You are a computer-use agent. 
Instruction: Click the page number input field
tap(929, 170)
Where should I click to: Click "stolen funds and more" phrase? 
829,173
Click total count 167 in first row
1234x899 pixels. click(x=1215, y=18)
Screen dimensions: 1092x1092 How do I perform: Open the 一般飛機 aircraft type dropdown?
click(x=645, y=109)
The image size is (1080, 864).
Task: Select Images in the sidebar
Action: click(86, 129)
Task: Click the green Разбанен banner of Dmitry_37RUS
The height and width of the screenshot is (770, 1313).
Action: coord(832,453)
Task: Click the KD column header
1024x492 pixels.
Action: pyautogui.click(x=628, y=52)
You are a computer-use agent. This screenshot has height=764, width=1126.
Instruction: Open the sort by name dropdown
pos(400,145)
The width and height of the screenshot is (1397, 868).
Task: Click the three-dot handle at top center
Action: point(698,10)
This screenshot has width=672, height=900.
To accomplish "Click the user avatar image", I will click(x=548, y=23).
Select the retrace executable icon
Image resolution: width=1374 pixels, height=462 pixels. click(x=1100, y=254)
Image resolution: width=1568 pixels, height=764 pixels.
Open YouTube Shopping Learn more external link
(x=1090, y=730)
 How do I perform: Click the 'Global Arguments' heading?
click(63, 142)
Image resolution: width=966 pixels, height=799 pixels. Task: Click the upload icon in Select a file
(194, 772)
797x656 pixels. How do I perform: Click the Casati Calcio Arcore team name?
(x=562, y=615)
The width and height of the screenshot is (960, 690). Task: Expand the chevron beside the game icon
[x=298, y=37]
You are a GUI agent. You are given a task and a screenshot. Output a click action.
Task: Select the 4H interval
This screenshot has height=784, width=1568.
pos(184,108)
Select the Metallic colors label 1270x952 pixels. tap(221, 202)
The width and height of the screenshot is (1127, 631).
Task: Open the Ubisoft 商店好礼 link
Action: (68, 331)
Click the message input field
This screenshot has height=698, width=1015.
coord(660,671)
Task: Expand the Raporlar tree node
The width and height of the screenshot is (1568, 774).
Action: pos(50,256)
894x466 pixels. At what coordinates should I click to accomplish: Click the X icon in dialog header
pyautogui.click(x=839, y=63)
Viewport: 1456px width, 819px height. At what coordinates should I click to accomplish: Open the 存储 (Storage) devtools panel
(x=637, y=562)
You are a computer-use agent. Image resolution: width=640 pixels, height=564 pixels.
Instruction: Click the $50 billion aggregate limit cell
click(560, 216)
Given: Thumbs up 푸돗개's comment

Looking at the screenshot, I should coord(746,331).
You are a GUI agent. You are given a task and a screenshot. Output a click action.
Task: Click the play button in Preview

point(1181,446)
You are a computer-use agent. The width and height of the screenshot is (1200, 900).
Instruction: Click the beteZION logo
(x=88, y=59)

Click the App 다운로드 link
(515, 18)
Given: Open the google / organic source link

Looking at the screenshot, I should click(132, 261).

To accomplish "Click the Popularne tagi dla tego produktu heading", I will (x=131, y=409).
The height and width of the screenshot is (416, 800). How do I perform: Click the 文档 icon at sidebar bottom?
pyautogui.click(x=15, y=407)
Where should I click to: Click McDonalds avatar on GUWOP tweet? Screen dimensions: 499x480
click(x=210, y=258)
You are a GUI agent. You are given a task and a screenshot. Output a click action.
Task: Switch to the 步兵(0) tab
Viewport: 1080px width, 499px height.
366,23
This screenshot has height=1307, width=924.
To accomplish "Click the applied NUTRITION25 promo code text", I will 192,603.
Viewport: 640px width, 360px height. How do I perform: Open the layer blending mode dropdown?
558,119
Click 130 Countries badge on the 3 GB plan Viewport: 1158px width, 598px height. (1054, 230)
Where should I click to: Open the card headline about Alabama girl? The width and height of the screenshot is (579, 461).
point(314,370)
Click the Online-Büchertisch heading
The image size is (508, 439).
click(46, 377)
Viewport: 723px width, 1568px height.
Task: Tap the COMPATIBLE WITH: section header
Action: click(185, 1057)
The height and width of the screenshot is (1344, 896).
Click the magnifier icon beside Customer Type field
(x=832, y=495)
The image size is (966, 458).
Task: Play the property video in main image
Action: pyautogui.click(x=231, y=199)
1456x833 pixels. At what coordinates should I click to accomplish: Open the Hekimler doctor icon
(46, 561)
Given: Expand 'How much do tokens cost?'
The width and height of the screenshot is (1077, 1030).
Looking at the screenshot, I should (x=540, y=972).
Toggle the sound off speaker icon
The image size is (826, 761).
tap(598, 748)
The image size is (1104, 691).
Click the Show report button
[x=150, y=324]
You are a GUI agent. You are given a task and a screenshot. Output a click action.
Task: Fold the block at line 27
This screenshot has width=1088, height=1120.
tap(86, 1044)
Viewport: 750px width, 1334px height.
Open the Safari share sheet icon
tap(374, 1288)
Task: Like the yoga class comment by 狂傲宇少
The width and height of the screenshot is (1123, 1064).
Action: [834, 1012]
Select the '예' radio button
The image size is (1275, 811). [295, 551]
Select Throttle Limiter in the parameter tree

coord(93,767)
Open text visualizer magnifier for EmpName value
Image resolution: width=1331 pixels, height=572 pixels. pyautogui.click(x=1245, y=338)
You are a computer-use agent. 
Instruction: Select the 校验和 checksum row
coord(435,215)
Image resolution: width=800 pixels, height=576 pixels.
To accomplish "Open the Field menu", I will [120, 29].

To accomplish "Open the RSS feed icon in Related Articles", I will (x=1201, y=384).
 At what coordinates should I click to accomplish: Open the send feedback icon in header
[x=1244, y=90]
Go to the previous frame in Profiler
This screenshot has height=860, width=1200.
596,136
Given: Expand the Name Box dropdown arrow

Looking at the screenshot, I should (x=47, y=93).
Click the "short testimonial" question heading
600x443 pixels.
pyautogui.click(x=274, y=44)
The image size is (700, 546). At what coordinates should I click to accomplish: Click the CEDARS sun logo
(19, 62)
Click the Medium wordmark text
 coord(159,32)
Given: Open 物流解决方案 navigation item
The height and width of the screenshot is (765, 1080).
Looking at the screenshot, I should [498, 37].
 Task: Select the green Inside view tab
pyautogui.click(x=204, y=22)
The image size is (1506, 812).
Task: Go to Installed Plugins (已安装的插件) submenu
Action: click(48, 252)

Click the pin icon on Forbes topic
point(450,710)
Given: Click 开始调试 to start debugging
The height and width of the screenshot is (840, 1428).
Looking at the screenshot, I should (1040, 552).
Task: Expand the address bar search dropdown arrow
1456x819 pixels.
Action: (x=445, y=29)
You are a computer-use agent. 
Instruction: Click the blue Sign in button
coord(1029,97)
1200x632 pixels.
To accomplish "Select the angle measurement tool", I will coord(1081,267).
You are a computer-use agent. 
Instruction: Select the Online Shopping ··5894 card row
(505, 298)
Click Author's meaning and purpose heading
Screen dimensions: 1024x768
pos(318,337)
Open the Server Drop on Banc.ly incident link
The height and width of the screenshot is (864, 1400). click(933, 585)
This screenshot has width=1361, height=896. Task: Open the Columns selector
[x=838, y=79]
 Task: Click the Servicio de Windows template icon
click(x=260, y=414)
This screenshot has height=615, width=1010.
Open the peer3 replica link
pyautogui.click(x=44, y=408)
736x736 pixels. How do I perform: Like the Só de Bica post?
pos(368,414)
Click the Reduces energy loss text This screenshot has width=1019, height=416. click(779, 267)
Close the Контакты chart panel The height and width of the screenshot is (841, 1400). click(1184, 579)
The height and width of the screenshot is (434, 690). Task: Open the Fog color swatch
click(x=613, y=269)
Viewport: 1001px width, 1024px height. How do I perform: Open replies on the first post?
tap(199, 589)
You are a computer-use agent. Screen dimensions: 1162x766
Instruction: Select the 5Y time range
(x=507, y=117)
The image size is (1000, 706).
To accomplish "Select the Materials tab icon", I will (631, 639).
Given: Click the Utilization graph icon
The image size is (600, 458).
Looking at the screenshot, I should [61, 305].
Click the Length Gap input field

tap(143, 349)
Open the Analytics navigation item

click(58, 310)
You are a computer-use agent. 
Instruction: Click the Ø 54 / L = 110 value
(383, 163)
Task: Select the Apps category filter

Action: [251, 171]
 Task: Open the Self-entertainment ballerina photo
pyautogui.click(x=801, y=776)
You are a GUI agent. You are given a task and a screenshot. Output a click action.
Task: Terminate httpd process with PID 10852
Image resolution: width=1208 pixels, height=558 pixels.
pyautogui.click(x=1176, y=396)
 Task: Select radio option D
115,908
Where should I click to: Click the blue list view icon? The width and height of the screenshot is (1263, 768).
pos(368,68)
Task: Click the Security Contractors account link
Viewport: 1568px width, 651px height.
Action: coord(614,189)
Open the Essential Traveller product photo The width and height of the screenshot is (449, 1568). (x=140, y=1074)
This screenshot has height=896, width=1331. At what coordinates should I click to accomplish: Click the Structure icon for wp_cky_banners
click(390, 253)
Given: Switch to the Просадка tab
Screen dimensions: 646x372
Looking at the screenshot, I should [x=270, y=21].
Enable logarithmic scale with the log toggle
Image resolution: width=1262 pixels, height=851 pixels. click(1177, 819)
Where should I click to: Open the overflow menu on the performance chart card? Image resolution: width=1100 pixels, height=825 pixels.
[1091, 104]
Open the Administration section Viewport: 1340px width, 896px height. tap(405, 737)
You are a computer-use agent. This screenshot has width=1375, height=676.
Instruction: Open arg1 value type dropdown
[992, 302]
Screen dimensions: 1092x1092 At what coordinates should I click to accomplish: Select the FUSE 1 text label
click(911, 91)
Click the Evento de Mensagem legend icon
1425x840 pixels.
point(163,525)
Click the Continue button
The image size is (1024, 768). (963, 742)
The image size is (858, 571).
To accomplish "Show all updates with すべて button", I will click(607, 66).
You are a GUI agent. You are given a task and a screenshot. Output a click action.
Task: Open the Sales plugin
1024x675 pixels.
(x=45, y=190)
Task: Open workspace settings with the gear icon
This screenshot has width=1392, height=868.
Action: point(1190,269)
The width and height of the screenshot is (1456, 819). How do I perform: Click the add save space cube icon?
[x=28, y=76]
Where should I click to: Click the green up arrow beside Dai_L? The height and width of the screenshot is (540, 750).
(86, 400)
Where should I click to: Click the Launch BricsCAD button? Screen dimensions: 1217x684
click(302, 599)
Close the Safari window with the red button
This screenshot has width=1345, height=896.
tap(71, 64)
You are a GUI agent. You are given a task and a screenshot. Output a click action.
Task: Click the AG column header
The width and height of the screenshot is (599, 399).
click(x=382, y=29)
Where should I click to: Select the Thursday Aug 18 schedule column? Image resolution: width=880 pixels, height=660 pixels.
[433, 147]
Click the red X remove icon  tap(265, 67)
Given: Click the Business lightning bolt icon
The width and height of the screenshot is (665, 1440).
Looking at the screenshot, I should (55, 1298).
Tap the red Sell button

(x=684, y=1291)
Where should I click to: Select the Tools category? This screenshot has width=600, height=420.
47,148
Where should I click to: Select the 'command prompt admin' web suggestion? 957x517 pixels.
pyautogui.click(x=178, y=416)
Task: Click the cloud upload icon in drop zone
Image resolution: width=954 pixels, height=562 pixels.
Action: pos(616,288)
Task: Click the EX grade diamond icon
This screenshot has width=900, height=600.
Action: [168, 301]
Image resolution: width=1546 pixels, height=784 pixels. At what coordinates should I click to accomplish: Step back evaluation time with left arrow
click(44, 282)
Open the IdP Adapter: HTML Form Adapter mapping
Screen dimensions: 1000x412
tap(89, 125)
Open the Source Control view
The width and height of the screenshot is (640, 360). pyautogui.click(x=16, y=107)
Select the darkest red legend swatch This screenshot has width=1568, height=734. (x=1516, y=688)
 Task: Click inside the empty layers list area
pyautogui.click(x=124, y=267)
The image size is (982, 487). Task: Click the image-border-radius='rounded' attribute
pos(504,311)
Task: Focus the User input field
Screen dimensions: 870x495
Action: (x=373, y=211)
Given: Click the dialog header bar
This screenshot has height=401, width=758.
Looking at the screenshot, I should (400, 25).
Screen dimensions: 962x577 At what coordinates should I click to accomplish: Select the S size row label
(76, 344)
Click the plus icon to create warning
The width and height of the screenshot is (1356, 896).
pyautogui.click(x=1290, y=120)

################

> _Aim_: Please turn the lines from the one containing "The width and height of the screenshot is (960, 690)." through the one containing "(x=637, y=562)" into a Markdown table with the columns No. and Line, numbering each row and leaving out any blank lines.

> _Expected answer_:
| No. | Line |
|---|---|
| 1 | The width and height of the screenshot is (960, 690). Task: Expand the chevron beside the game icon |
| 2 | [x=298, y=37] |
| 3 | You are a GUI agent. You are given a task and a screenshot. Output a click action. |
| 4 | Task: Select the 4H interval |
| 5 | This screenshot has height=784, width=1568. |
| 6 | pos(184,108) |
| 7 | Select the Metallic colors label 1270x952 pixels. tap(221, 202) |
| 8 | The width and height of the screenshot is (1127, 631). |
| 9 | Task: Open the Ubisoft 商店好礼 link |
| 10 | Action: (68, 331) |
| 11 | Click the message input field |
| 12 | This screenshot has height=698, width=1015. |
| 13 | coord(660,671) |
| 14 | Task: Expand the Raporlar tree node |
| 15 | The width and height of the screenshot is (1568, 774). |
| 16 | Action: pos(50,256) |
| 17 | 894x466 pixels. At what coordinates should I click to accomplish: Click the X icon in dialog header |
| 18 | pyautogui.click(x=839, y=63) |
| 19 | Viewport: 1456px width, 819px height. At what coordinates should I click to accomplish: Open the 存储 (Storage) devtools panel |
| 20 | (x=637, y=562) |